British television journalist and documentary filmmaker

Gabriel Clarke is a British TV journalist and documentary filmmaker.

Clarke earned an English Literature degree from the University of London and began his journalistic career with local newspapers in Somerset and Bristol. He started his sports broadcasting career with Radio Trent in the East Midlands before moving into TV.

Clarke joined ITV Sport in 1991, as a reporter for the Saint and Greavsie television programme.

He has worked across ITV Sport's output covering European Championships, FIFA World Cups, Rugby World Cups, the Boat Race and World Championship boxing, and also presenting ITV's Football League highlights show Football League Extra.
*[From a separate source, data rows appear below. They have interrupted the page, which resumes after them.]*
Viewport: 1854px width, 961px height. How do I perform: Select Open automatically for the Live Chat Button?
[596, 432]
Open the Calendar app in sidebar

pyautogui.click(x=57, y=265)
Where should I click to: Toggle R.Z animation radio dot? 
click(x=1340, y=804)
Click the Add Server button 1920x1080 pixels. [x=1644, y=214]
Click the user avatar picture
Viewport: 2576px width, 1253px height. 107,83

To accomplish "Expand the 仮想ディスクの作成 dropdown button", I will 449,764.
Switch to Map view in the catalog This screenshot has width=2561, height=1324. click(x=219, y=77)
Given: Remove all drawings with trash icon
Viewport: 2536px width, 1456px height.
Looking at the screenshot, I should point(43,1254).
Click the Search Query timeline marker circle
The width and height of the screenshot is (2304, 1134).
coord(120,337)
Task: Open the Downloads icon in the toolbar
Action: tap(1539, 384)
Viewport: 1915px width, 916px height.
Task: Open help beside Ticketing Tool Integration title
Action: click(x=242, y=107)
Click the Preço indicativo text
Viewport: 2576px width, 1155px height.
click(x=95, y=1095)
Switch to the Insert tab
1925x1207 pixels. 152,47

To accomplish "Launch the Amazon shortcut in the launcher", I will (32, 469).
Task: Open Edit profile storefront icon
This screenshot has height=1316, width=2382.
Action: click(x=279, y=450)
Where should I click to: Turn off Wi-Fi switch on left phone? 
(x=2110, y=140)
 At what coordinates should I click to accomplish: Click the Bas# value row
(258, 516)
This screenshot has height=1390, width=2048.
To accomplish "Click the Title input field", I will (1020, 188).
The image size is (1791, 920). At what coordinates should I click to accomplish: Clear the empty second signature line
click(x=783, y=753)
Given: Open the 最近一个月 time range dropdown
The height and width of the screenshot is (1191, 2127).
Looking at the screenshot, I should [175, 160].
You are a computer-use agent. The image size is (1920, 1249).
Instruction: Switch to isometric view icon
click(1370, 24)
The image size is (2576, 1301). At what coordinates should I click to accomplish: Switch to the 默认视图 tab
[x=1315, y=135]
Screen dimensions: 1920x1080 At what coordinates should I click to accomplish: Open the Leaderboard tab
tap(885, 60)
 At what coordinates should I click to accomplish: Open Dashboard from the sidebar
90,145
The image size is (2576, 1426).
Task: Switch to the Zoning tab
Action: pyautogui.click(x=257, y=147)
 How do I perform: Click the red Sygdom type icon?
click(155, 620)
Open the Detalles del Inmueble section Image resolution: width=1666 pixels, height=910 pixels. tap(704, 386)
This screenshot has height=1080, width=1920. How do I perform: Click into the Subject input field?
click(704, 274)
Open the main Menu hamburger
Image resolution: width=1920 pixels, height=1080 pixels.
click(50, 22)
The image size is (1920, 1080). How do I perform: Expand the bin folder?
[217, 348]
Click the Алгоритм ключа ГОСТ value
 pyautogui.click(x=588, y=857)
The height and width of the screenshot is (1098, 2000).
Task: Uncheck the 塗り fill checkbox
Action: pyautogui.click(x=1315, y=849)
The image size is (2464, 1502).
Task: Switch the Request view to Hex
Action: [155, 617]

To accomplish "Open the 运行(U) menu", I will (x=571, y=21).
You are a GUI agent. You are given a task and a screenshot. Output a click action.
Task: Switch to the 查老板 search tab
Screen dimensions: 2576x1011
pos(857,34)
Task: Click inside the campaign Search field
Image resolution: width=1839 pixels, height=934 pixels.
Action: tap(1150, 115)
He was a roving reporter with the England national football team at the 2006 and 2010 FIFA World Cup, UEFA Euro 2012, 2014 FIFA World Cup, UEFA Euro 2016, 2018 FIFA World Cup, UEFA Euro 2020, 2022 FIFA World Cup, UEFA Euro 2024, and 2026 FIFA World Cup.

Clarke has been named the Royal Television Society Sports News Reporter of the Year three times: 2001, 2002 and 2005.
He is also the winner of the Royal Television Society awards for Sports Feature (2002, 2005) and Sports Creative Sequence (2002).

==Documentaries==

| Title | Notes |
|---|---|
| Calzaghe: No Average Joe (2006) |  |
| Amir Khan, The Story So Far (2007) |  |
| Clough (2009) | Nominated for Grierson Award in "Most entertaining documentary" category. |
| When Playboys Ruled The World (2010) |  |
| Steve McQueen: The Man & Le Mans (2015) |  |
| Bobby Robson: More Than a Manager (2018) |  |
| Finding Jack Charlton (2020) |  |
| Arsene Wenger: Invincible (2021) |  |

==Personal life==
He is the son of Jane Harris and film director Alan Clarke (1935–90), whose work includes Scum, Made in Britain and The Firm. Clarke Snr., an Everton F.C. supporter, named his son after Scotland and Everton forward Jimmy Gabriel.